TASK DESCRIPTION
Can you reproduce the data below word for word, leaving out the pictures?

DATA SHOWN
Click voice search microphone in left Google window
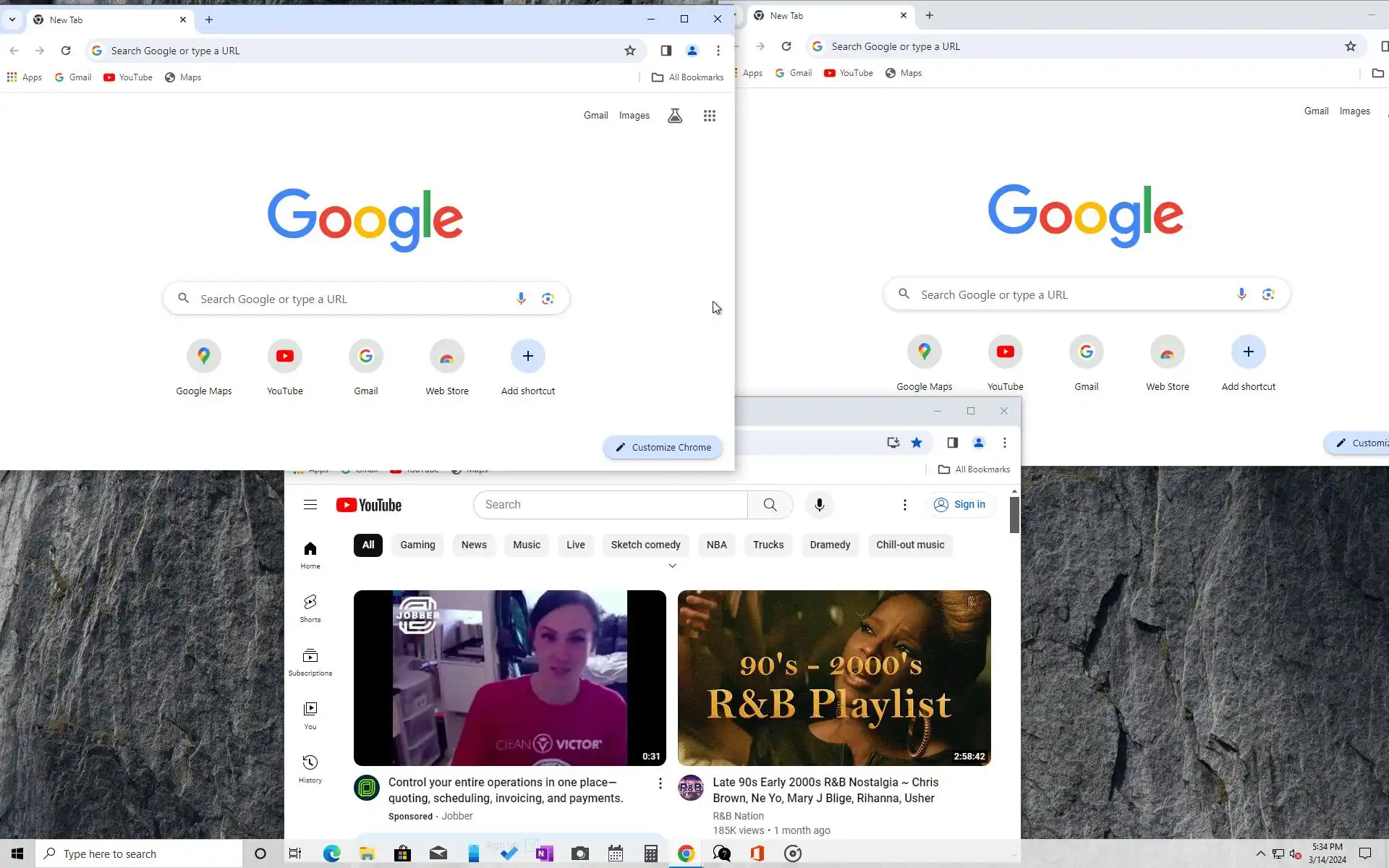The image size is (1389, 868). coord(521,299)
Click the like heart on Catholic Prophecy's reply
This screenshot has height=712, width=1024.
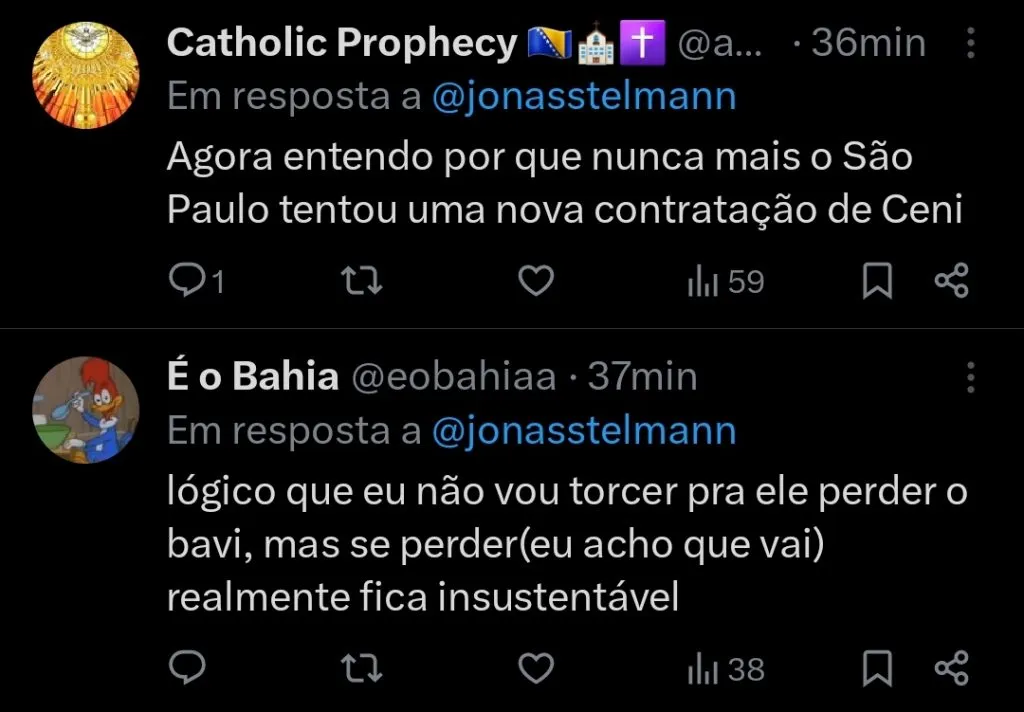pyautogui.click(x=536, y=281)
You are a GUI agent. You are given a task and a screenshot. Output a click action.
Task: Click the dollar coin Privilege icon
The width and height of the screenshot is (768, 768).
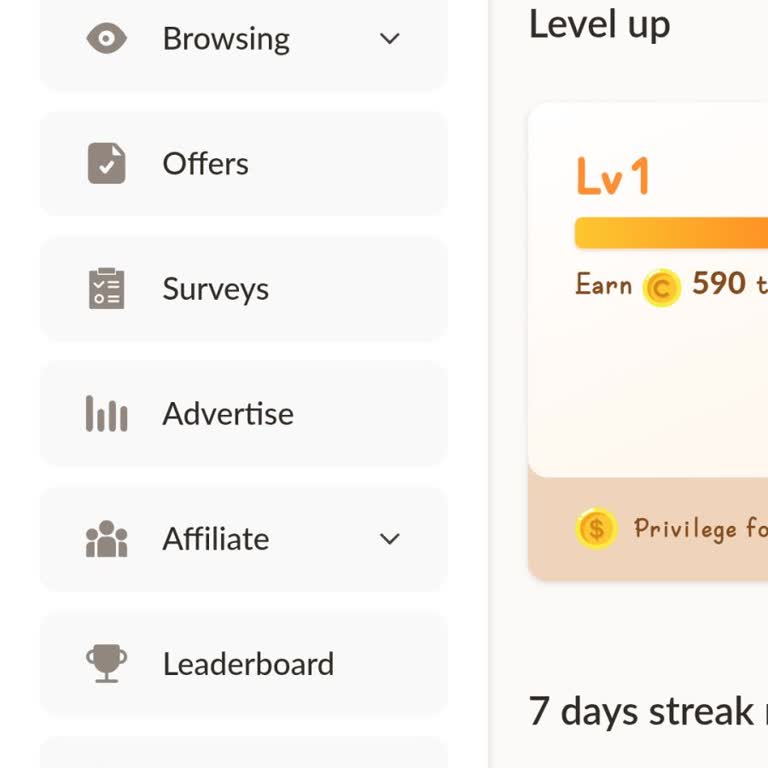(x=596, y=528)
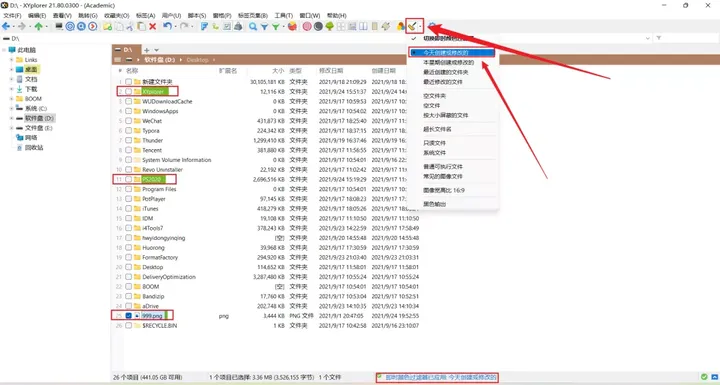Click the green Up arrow toolbar icon
The width and height of the screenshot is (720, 385).
click(x=39, y=27)
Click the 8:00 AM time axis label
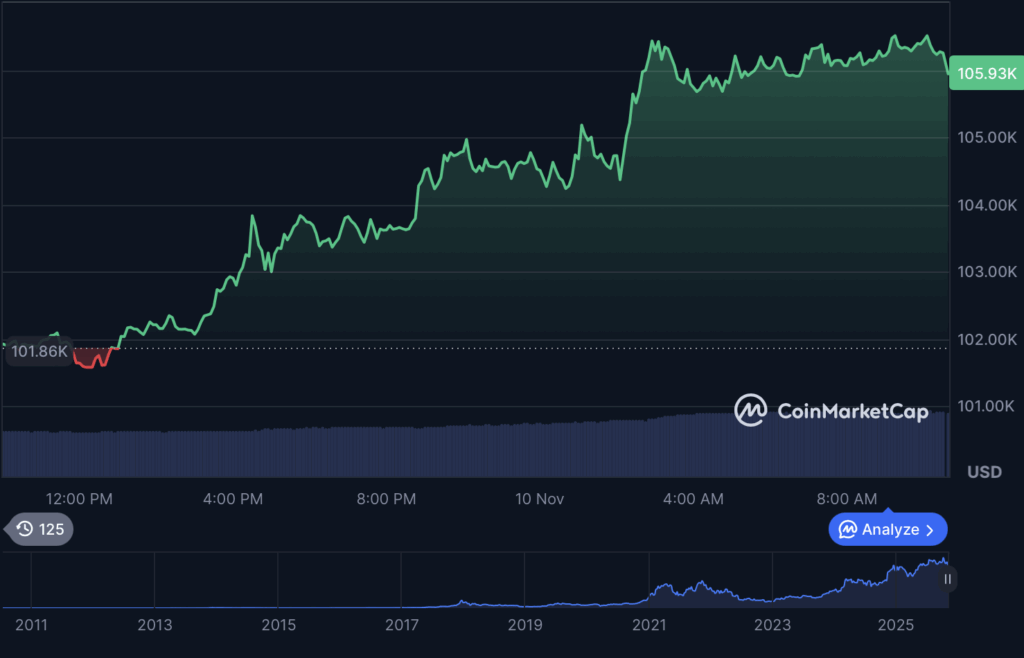 [x=847, y=498]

CORRECT ANSWER
Click voice search microphone in left Google window
The image size is (1389, 868). coord(521,299)
Click the like heart on Catholic Prophecy's reply
This screenshot has height=712, width=1024.
pyautogui.click(x=536, y=281)
You are a GUI agent. You are given a task and a screenshot. Output a click action.
Task: Click the dollar coin Privilege icon
The width and height of the screenshot is (768, 768).
(x=596, y=528)
Click the green Up arrow toolbar icon
The width and height of the screenshot is (720, 385).
click(x=39, y=27)
Click the 8:00 AM time axis label
 [x=847, y=498]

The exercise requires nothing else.